* **Text under study**
=== Section Start ===
C.S. Lewis, author of "The Chronicles of Narnia," once said, "You are never too old to set another goal or to dream a new dream."
Oliver Wendell Holmes, Supreme Court Justice from 1902 to 1932, wrote, "Men [and women] do not quit playing because they grow old; they grow old because they quit playing."
Evolutionary biologists and biomedical researchers from Harvard University agree. They've published a paper that shows human beings aren't made to take it easy as they age. In fact, you're made to remain physically strong and active.
It turns out that the body is designed so that physical activity later in life shifts your energy toward all the built-in mechanisms that extend good health.
A longer health span to go along with a longer lifespan is the combination you want to cultivate.
It works like this: In older age, physical activity turns on specific genes that kick out health-compromising elements and activate health-enhancing ones.
Exercise also creates micro-tears in muscle fibers, cartilage, and bone that signal your positively stimulated biochemistry to kick into repair mode, building stronger tissues.
And of course, physical activity prevents excess fat storage and burns calories.
But if you don't do anything to stimulate such improvements, you slide into progressively worse health.
Whether you're walking 10,000 steps a day, doing aerobics and strength-building, or playing a sport (or better yet, all of the above), you're helping your body accomplish what it's designed for: to live healthfully for as long as possible.
=== Section End ===
* **Data records**
=== Section Start ===
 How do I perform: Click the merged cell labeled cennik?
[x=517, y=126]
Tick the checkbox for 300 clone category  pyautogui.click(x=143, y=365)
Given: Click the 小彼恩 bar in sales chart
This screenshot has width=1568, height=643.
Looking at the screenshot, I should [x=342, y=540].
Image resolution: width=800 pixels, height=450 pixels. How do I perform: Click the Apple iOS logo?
=== Section End ===
* **Task item A**
Answer these questions from the exercise-and-aging passage, one line each:
(i) During which years was Oliver Wendell Holmes a Supreme Court Justice?
(ii) Researchers from which university published the paper on staying active with age?
(iii) In which three tissues does exercise create micro-tears?
* **Task item B**
Return the stretch of the exercise-and-aging passage from "Evolutionary biologists and" through "want to cultivate.", copied precisely.
* **Task item C**
According to the exercise-and-aging passage, how do the micro-tears that exercise creates end up producing stronger tissues?

* **Response box A**
(i) From 1902 to 1932.
(ii) Harvard University.
(iii) Muscle fibers, cartilage, and bone.

* **Response box B**
Evolutionary biologists and biomedical researchers from Harvard University agree. They've published a paper that shows human beings aren't made to take it easy as they age. In fact, you're made to remain physically strong and active.
It turns out that the body is designed so that physical activity later in life shifts your energy toward all the built-in mechanisms that extend good health.
A longer health span to go along with a longer lifespan is the combination you want to cultivate.

* **Response box C**
The micro-tears in muscle fibers, cartilage, and bone signal the body's positively stimulated biochemistry to kick into repair mode. That repair builds stronger tissues.